== GIVEN EXERCISE ==
Reproduce word for word the part of the timestamp-merging thread between "(What format does" and "the last time.", inclusive.

== EXCERPT ==
/---
Synchronization a la FORECAST

virtualdynamo · Feb 20, 2022

I have 2 sources that record every second that I need to merge. Unfortunately, the clock in one of the devices loses about 5 seconds over the course of a 12+ hour test. Interpolating would be fine, but unwieldly for 40,000 records in Excel using FORECAST. Can anybody think of a better way to do this within Power Query? FWIW, there are 4 fields from this slow source I'd be interpolating.

p45cal · Feb 22, 2022

I'm not sure how you'd use FORECAST to interpolate - a few more details perhaps?
My thoughts are that if the 5 seconds loss over 12 hours is a continuous thing (it doesn't happen because of an occasional glitch or glitches in the timer) then you can apply a correction by adding/subtracting a constant value for each record dependent on the (incorrect) time. This correction would be of the order of 2.7 x10[SUP]-9[/SUP] seconds for each second elapsed. Since Excel expresses time as a fraction of a day this translates to about 3 x 10[SUP]-14[/SUP] which is getting close to the number of digits Excel calculates to, but it's probably close enough. Having applied the correction to the appropriate data set (in Power Query or on a sheet), you could place the data sets one above the other (append in PQ terms) and sort them.
You'd have to convert the times to decimal initially but you can easily convert the decimals back to time afterwards. Even if the times end up showing (or being) to the nearest second, they would still be in the correct order.

Perhaps attach (or link to) a couple of datasets you want merging so we can experiment?

(What format does the device output the time as? Hopefully with values including fractions of a second. If not then the corrections might need to applied by row number rather than as a function of the (incorrect) time.)

Example of device time versus corrected time:
Cell B10 is is being edited in the pic. Note how after 12 hours there's 5 seconds added to the last time.

virtualdynamo · Feb 23, 2022

As to how to use FORECAST for interpolation, see the attached artificial case. In this case, there are 2 recording instruments. A "slow" one that is measuring a simple sine wave and a "precise" one (whose measurements aren't included). Each one wants to record every 2 seconds to get 180 samples in a complete cycle. However, the slow device only manages to take 179 samples in a cycle. I predict the actual points in time using a technique similar to what you've described. However, since I'm merging, not appending, with the "precise" source, I need to predict the "slow" measurements at those precise 2 second intervals.

Not germane, but the slow device records the timestamp as text. e.g. "2021-12-14T14:45:12Z". The precise device records its timestamp as an uint32 that represents the number of seconds since midnight on December 31, 1989 UTC.
\---
== INFORMATION PROVIDED ==
/---
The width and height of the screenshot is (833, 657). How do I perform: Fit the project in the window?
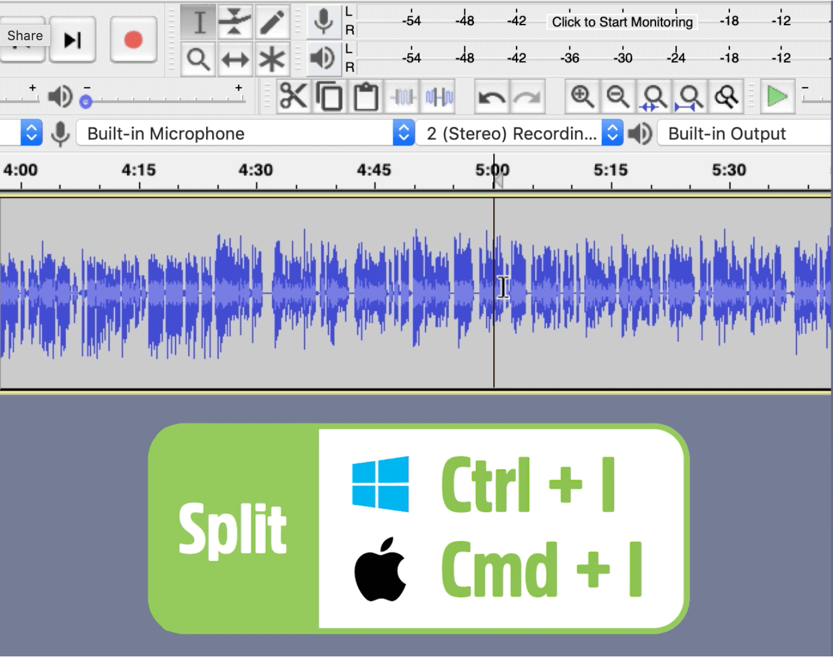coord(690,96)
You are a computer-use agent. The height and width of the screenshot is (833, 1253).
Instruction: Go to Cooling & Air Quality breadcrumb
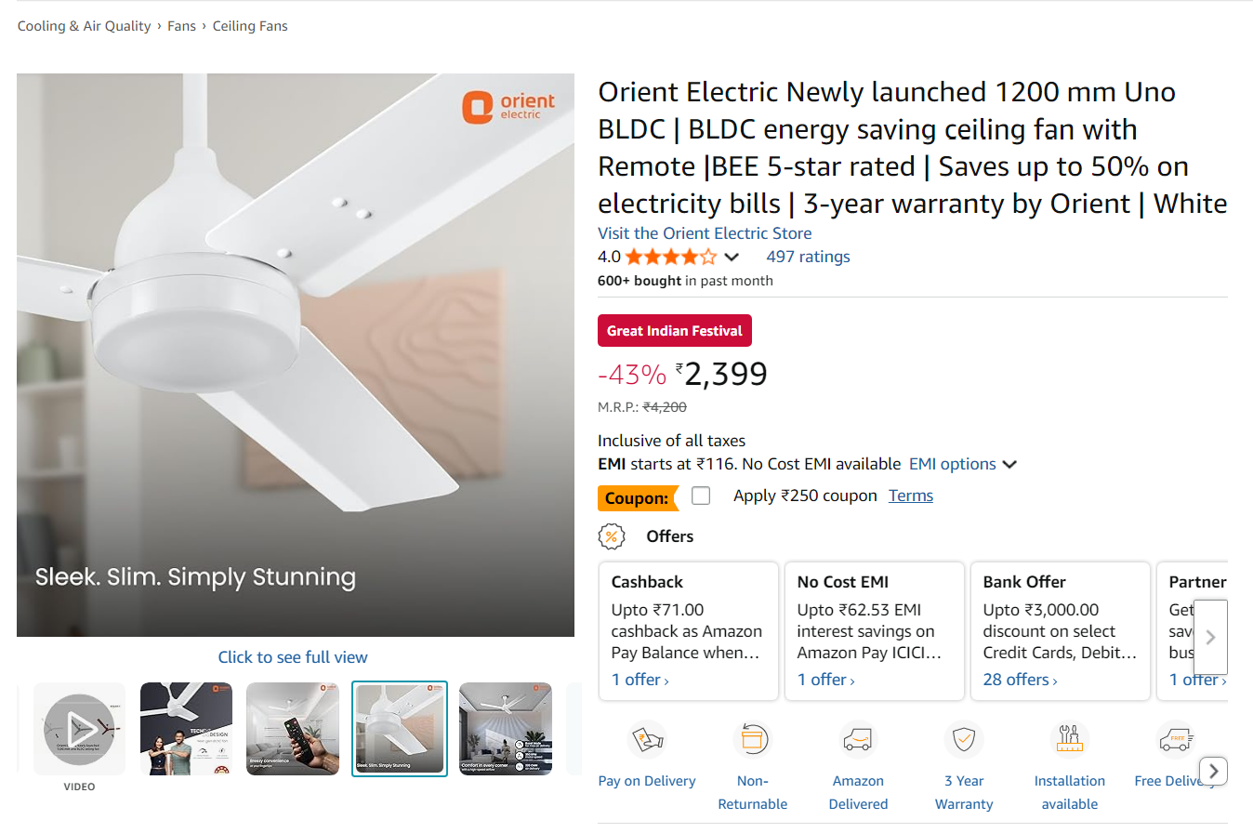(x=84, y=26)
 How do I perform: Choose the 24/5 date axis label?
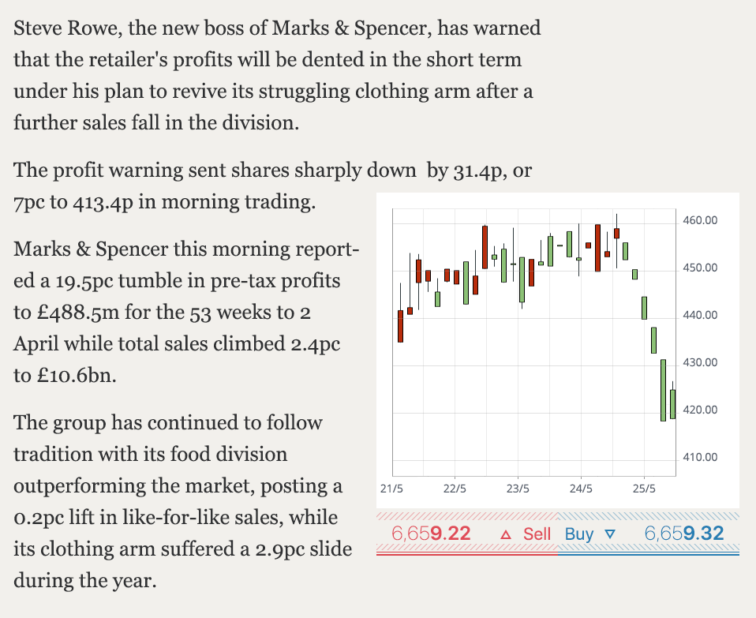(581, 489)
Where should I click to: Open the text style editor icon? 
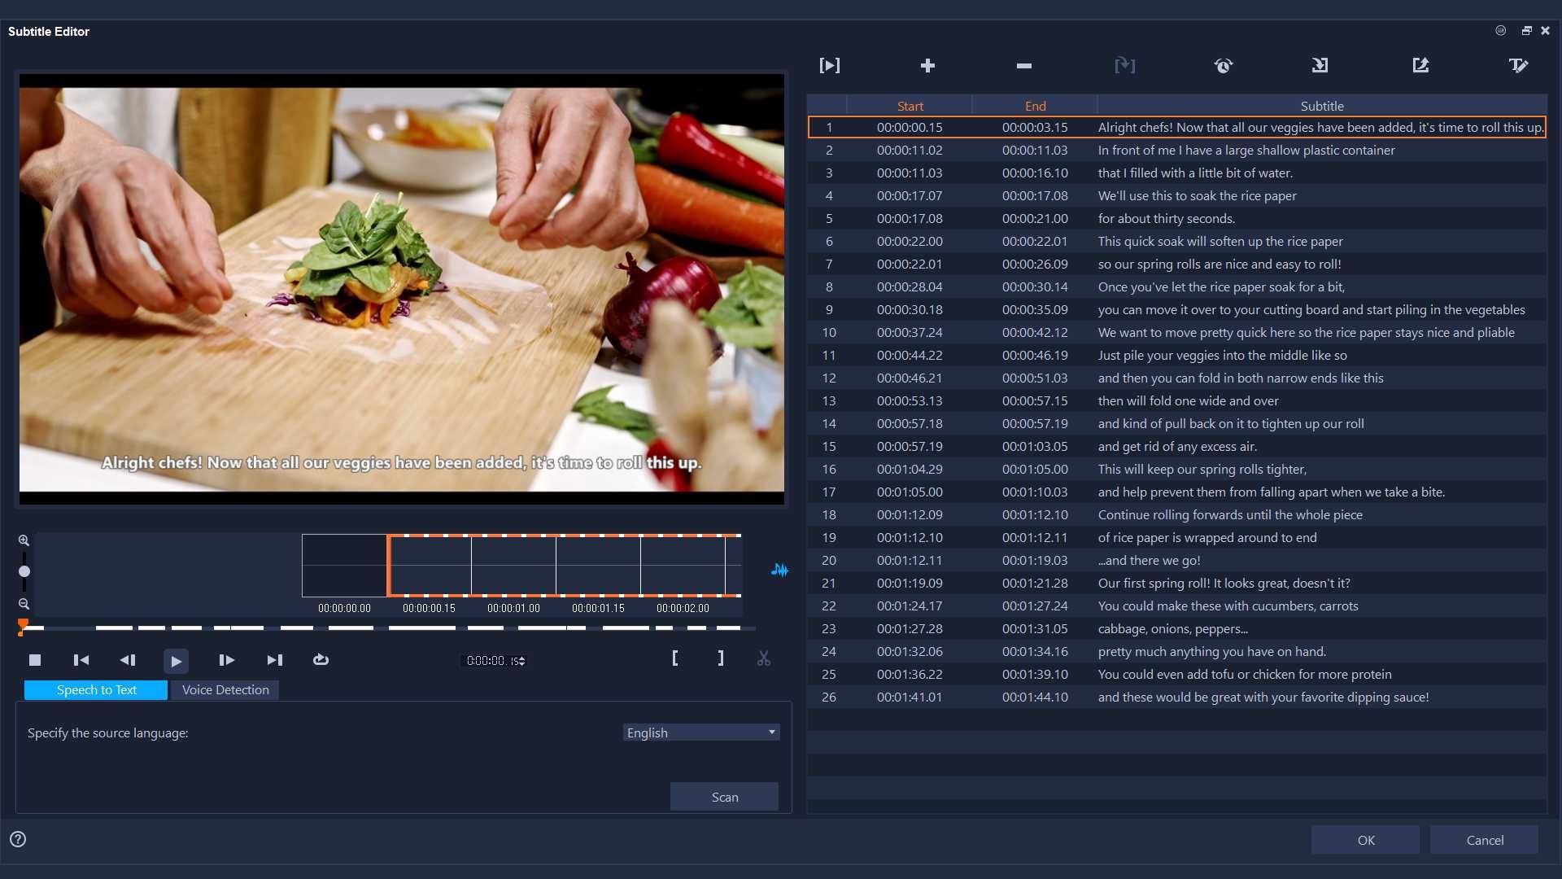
\---
== EXERCISE ANSWER ==
(What format does the device output the time as? Hopefully with values including fractions of a second. If not then the corrections might need to applied by row number rather than as a function of the (incorrect) time.)

Example of device time versus corrected time:
Cell B10 is is being edited in the pic. Note how after 12 hours there's 5 seconds added to the last time.